Pero él sabía que yo no tenía ninguna posibilidad de rechazarle. Le debía el favor. En realidad, le debía dos favores. Le debía el no estar en la cárcel, y le debía el haberme entregado de nuevo mis treinta mil dólares cuando terminaron los problemas. Me los había dado en metálico, en billetes de veinte dólares, y yo había metido el dinero en cuentas de ahorro de Las Vegas. La coartada sería que lo había ganado jugando, y Cully y su gente estaban dispuestos a cubrirme. Pero nunca llegó a darse el caso. Todo el escándalo del ejército de la reserva murió.

– Siempre quise ir a Japón -dije-. No me importa ser tu guardaespaldas, ¿tengo que llevar revólver?

– ¿Quieres que nos maten? -dijo Cully horrorizado-. Si quisieran quitarnos el dinero, tendríamos que dejarles. Nuestra protección es el secreto y la rapidez de movimientos. Lo tengo todo pensado.

– ¿Entonces para qué me necesitas? -le pregunté. Sentía curiosidad y cierta inquietud. No tenía sentido.

Cully suspiró.

– El viaje a Japón es muy largo -dijo Cully-. Necesito compañía. Podemos jugar en el avión, y andar por Tokio y divertirnos un poco. Además, tú eres un gran tipo, y si se nos acerca algún raterillo aficionado puedes asustarle.

– De acuerdo -dije. Pero no me convencía del todo el asunto.

Aquella noche cenamos con Gronevelt. No tenía buen aspecto. Pero estuvo muy simpático, contando historias de sus primeros tiempos en Las Vegas. Cómo había hecho su fortuna en dólares libres de impuestos antes de que el gobierno federal enviase un ejército de espías y contables a Nevada.

– Hay que hacerse rico en la oscuridad -dijo Gronevelt. Era su constante obsesión, algo parecido al premio Nobel de Osano.

– En este país todo el mundo tiene que hacerse rico en la oscuridad -insistió-. Hay miles de pequeños negocios y tiendas que se dedican a evadir dinero, y luego las grandes empresas que crean una llanura legal de oscuridad.

Pero en ningún sitio había tantas oportunidades como en Las Vegas. Gronevelt sacudió el habano y dijo con satisfacción:

– Ésa es la fuerza de Las Vegas. Aquí puedes hacerte rico en la oscuridad mejor que en ningún sitio. Ahí está su fuerza.

– Merlyn se queda sólo por esta noche -dijo Cully-. Creo que iré a Los Angeles mañana con él a comprar antigüedades. Y de paso puedo ver a esa gente de Hollywood que nos debe dinero.

Gronevelt dio una larga chupada al habano.

– Buena idea -dijo-. Estoy quedándome sin regalos. ¿Sabes cómo se me ocurrió esa idea de hacer regalos? Pues lo leí en un libro sobre juego que se publicó en 1870. La cultura es una gran cosa.
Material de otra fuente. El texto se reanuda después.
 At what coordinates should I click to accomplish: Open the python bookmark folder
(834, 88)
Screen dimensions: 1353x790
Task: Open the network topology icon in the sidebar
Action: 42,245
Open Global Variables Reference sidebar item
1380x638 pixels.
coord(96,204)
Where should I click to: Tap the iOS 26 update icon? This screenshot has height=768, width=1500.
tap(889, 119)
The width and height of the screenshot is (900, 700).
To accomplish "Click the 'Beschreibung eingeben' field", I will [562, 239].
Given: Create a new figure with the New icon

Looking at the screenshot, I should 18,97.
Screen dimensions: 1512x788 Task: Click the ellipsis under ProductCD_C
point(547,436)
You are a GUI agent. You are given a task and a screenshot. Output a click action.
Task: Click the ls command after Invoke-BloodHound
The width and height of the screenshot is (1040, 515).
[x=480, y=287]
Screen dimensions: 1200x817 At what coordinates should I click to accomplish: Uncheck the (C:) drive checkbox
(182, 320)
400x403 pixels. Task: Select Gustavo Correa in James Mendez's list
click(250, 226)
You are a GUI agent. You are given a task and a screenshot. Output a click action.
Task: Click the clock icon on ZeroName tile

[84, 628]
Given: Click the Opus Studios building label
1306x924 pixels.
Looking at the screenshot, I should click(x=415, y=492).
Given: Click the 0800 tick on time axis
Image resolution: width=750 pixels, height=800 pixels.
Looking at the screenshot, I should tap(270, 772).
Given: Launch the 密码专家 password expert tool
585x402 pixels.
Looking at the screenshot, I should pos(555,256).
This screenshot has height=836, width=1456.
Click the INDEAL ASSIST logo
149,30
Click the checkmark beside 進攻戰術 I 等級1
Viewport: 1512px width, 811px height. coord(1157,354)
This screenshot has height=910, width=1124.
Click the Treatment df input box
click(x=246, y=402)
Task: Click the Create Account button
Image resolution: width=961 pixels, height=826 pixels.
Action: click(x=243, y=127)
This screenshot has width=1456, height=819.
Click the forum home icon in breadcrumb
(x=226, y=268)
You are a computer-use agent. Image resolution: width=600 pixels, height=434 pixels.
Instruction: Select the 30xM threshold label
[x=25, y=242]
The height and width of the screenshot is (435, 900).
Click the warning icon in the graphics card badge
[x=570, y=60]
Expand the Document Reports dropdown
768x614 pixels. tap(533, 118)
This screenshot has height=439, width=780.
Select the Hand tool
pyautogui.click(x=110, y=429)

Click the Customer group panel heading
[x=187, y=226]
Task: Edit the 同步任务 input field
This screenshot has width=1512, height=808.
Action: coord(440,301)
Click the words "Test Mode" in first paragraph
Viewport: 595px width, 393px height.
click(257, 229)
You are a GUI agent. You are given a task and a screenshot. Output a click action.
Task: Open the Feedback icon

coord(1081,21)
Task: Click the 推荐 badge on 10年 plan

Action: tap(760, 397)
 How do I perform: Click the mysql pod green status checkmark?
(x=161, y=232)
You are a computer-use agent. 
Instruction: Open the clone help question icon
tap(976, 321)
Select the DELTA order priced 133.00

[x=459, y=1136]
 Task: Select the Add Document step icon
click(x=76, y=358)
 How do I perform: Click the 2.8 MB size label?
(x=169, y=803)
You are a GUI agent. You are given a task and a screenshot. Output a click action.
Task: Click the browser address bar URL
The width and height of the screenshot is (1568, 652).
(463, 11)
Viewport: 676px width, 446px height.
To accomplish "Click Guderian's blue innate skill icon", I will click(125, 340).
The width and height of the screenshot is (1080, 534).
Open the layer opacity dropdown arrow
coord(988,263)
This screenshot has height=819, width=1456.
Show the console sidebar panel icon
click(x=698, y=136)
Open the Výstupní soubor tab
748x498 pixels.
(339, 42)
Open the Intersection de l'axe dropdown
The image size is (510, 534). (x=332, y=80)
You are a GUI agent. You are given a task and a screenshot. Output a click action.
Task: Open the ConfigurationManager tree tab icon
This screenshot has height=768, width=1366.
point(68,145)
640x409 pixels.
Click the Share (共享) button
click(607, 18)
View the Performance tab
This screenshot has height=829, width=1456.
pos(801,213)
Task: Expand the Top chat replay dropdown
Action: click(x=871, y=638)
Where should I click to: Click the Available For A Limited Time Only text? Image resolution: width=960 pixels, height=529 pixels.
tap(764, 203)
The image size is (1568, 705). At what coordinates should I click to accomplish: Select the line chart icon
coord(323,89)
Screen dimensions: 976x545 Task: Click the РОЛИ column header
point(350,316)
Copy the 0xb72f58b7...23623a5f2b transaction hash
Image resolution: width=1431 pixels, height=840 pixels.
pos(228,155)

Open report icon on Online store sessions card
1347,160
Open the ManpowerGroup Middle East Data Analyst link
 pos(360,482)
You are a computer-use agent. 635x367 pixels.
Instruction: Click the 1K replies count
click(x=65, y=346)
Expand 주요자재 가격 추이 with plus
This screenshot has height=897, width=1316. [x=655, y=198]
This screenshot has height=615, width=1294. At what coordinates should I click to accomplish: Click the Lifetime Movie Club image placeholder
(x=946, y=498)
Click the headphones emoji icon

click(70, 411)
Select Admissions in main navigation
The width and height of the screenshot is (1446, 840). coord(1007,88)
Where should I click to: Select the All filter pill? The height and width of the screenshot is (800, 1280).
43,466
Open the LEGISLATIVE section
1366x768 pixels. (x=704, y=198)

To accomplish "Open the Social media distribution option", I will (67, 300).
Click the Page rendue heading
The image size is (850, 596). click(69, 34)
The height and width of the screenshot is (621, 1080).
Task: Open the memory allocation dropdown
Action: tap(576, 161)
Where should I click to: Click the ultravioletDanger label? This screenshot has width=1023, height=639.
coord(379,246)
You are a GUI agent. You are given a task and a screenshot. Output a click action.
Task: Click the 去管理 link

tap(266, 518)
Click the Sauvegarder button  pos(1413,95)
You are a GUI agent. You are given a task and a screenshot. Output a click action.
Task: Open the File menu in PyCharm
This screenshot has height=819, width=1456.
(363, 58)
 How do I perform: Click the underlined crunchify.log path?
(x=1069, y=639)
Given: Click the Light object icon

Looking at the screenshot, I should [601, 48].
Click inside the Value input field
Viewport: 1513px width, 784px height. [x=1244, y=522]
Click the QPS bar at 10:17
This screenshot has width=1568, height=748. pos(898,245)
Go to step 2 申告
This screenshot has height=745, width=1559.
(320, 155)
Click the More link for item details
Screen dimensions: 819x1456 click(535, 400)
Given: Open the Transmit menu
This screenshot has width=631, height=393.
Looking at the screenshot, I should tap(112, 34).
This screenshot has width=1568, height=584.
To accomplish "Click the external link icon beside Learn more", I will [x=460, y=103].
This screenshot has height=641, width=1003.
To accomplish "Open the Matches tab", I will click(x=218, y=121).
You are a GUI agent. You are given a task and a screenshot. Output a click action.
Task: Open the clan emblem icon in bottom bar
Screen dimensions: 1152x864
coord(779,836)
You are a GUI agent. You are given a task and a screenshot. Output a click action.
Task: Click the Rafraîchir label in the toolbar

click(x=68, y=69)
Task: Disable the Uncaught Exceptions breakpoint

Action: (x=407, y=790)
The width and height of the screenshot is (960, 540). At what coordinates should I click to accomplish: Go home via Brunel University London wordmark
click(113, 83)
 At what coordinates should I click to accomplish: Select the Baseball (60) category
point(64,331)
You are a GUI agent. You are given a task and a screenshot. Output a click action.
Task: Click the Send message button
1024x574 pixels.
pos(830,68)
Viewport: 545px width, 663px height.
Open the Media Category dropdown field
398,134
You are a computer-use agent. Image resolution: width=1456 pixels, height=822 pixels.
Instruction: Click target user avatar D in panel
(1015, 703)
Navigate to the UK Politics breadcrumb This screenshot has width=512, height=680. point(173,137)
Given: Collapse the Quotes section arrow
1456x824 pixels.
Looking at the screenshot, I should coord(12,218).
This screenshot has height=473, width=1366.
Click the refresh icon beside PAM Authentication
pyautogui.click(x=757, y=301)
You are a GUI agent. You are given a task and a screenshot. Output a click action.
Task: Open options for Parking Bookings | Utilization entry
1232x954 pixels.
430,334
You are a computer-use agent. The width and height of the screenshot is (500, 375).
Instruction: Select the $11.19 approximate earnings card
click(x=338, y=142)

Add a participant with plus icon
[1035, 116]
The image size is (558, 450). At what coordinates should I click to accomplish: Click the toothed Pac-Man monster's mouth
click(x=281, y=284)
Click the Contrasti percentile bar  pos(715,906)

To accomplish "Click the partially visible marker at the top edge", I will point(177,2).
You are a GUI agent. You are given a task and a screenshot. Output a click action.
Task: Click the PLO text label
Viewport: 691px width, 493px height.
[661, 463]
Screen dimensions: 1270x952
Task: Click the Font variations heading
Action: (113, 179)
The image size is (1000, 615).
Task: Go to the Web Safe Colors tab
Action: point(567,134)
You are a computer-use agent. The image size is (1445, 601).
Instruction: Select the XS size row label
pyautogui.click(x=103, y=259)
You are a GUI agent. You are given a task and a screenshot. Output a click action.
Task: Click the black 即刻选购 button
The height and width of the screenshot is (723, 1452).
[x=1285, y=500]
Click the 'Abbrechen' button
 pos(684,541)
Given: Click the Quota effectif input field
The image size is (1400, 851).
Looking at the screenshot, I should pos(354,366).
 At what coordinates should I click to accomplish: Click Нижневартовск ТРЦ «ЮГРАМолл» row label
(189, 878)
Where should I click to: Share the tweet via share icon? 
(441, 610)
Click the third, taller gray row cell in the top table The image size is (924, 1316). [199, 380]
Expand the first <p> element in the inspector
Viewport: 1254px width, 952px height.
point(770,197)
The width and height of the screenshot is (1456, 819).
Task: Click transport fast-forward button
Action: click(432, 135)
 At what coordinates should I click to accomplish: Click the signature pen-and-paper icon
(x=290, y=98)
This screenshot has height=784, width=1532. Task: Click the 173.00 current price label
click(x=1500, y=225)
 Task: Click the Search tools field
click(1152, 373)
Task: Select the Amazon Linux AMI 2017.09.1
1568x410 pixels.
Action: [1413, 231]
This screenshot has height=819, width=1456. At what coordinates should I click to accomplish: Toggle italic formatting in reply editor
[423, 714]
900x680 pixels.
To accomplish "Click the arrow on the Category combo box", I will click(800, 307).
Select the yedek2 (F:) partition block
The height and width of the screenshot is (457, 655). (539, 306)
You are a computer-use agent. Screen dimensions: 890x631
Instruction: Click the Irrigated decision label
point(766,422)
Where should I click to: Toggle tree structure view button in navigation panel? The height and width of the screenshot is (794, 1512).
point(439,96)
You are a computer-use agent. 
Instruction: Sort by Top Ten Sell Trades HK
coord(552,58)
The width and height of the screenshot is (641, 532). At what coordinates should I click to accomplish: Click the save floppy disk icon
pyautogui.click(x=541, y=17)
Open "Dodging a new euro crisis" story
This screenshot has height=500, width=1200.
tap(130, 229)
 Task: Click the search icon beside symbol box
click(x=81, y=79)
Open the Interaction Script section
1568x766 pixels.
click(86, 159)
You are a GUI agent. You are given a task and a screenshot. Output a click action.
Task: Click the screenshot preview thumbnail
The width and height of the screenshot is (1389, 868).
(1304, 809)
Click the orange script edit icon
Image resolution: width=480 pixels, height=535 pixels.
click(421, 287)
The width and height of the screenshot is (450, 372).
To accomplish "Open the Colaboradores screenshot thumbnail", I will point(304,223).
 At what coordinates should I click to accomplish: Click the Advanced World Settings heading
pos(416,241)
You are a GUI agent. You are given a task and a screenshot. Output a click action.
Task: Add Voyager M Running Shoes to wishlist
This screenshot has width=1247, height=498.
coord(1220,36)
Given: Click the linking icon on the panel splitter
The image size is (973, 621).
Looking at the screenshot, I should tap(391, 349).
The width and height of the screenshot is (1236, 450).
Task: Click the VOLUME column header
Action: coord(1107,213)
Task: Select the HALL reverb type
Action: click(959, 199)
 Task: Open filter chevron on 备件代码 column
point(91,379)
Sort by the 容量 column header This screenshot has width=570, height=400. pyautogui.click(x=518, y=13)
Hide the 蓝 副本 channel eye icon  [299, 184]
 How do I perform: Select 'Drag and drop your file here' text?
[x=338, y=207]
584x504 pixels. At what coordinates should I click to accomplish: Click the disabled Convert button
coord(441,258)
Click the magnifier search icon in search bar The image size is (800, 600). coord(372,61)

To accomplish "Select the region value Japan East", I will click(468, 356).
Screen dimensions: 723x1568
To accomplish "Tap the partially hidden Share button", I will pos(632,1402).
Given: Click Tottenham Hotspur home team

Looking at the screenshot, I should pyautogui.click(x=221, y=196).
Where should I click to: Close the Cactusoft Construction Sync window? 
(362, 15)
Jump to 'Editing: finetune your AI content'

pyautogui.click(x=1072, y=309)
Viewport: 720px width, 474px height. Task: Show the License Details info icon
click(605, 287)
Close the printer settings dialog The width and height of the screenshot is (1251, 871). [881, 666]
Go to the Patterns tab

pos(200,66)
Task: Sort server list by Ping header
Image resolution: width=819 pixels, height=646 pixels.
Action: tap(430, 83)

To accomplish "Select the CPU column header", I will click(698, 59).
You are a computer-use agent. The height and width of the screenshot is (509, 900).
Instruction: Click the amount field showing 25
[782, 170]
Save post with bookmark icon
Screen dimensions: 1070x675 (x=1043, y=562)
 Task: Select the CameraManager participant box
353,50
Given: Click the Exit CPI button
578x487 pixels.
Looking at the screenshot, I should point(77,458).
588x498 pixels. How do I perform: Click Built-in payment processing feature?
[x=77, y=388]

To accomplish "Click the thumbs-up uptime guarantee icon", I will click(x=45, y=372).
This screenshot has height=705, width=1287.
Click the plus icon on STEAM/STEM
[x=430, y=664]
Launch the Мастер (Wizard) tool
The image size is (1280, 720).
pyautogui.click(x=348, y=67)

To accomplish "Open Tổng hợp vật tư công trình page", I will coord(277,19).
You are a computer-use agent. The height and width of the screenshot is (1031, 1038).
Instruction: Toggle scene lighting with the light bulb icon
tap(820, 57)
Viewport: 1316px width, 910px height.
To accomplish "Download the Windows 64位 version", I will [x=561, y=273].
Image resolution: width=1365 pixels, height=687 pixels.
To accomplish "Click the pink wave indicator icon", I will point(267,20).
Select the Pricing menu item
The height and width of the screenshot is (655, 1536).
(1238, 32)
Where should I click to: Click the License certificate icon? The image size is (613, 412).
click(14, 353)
Se levantó con un suspiro; la señal para que nos fuéramos. Veíamos el Strip desde allí, con sus millones de luces rojas y verdes, y a lo lejos las oscuras montañas del desierto.

– Él sabe que vamos -dije a Cully.

– Si lo sabe, que lo sepa -dijo Cully-. Nos veremos para desayunar a las ocho. Hay que salir temprano.

A la mañana siguiente volamos de Las Vegas a San Francisco. Cully llevaba una cartera de magnífico cuero marrón, con los cantos de metal mate. Tenía también tiras metálicas. El cierre era sólido y pesado. Tenía un aspecto formidable.

– No se abrirá -dijo Cully-. Y nos será siempre fácil localizarla entre las otras maletas.

Yo jamás había visto una maleta como aquélla, y se lo dije:

– Es antigua; la encontré en Los Angeles -me dijo Cully muy satisfecho.